Не только хищение церковного имущества познакомило его с Преображенским приказом. Много раньше, оказывается, Маркел Родышевский столкнулся с ним по обвинению в склонности… к католицизму. Архив Тайного приказа обладал неоспоримыми доказательствами. Выходец из Польши, униат по вероисповеданию, он скорее всего на этой почве и находил точки соприкосновения с Прокоповичем. Родышевский преподавал в московском Заиконоспасском училищном монастыре, потом был переведен в только что образованный петербургский Александро-Невский монастырь и здесь вызвал недовольство начальства тем, что имел «в услужении» поляка-католика, вообще не знавшего русского языка. Но покровительство Прокоповича неизменно оберегало Маркела, давало хорошие должности, а в 1725 году по особому ходатайству Феофана перед Синодом и место «судьи». Разговор об идейных разногласиях возникает лишь после того, как Родышевский оказывается под тайным следствием, преданный своим бывшим товарищем.
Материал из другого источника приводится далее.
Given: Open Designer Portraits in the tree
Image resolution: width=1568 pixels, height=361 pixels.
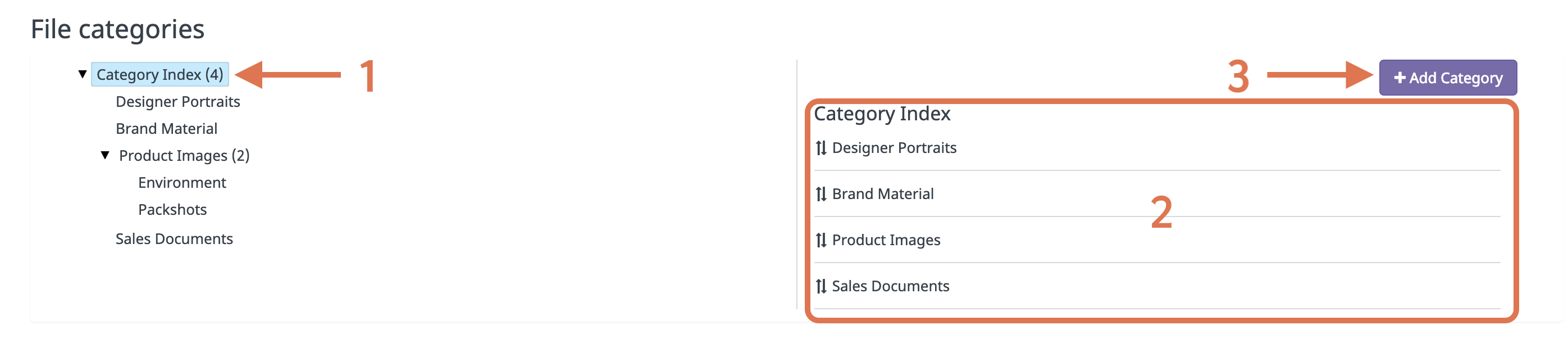Looking at the screenshot, I should click(x=177, y=102).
Следствие, суд, попытки разоблачения Прокоповича, поддержанные группой лиц, среди которых директор Петербургской типографии Михайла Аврамов, монах Троице-Сергиева монастыря Иона, за что все они поплатились присоединением к «Делу», и наконец приговор. Новая попытка освободиться была связана с вступлением на престол Анны Иоанновны. Подобная церемония обычно отмечалась самыми широкими амнистиями. На это вполне мог рассчитывать Родышевский, к тому же так трогательно заботящийся о благополучии новой самодержицы: его прошение заключало и предостережение, чтобы Анна Иоанновна не позволяла себя короновать именно Прокоповичу с его «несчастливой рукой» — ведь он короновал и соборовал ее незадачливого предшественника.
На предостережение никто не обратил внимания, под амнистию Маркел тоже не попал, но при всем при том его дело не забылось. Совершенно неожиданно спустя два года после подачи прошения дается распоряжение срочно свезти в Петербург всех осужденных, в том числе бывшего монаха Иону, который теперь, после снятия сана, назывался своим мирским именем — Осип Васильев, и был Иона, по собственному свидетельству, двоюродным братом живописцев Ивана и Романа Никитиных.
Вина монаха? Формально все выглядело просто. Осип якобы в свое время узнал о «пунктах» Родышевского и, вдохновившись ими, написал собственное разоблачение Прокоповича, которое в виде многократно переписанных «тетрадей» и начал распространять. Тайная канцелярия хотела найти и примерно наказать всех, в чьих руках эти «тетради» побывали. Необъяснимым оставалось то, что подобное желание появилось спустя несколько лет по окончании первого следствия, «хотя об нем прежнее дело и решено». Что возбудило напряженный интерес тайного сыска?
В ходе нового следствия Осип-Иона называет целый список лиц, которым передавал «тетради». Среди них монахи, канцеляристы, священники, посадские и торговые люди, служитель Екатерины Иоанновны Степан Колобов, живописец из Великого Устюга Козьма Березин, директор Московского Печатного двора Алексей Барсов и даже «богоделенный нищий» Василий Горбунов. Единомышленники? Люди общих взглядов, мечтавшие, как принято считать, о восстановлении «древлего благочестия» и ради этого объединившиеся в некую оппозицию? Пусть так, только почему очень разными были меры наказания при одной и той же вине — чтении подметной «тетради». Для «богоделенного нищего», переписавшего не много, не мало тридцать экземпляров, к тому же прямого родственника Ионы (и Никитиных!) все заканчивается через несколько месяцев ссылкой на серебряные заводы в Сибирь. Зато так же участвовавший в размножении «пашквиля» великоустюжский живописец Козьма Березин отделывается плетьми и возвращается на свободу. «Бить батогами и отпустить с паспортом» — эта пометка раньше или позже появляется против подавляющего большинства имен. Тайная канцелярия как будто досадливо отметает тех, кто случайно попался на пути, неуклонно затягивая петлю вокруг тех, кто ей действительно нужен. Они остаются в ее застенках на долгие годы, в одиночном заключении, часто до самой смерти, под следствием, допросами, пытками.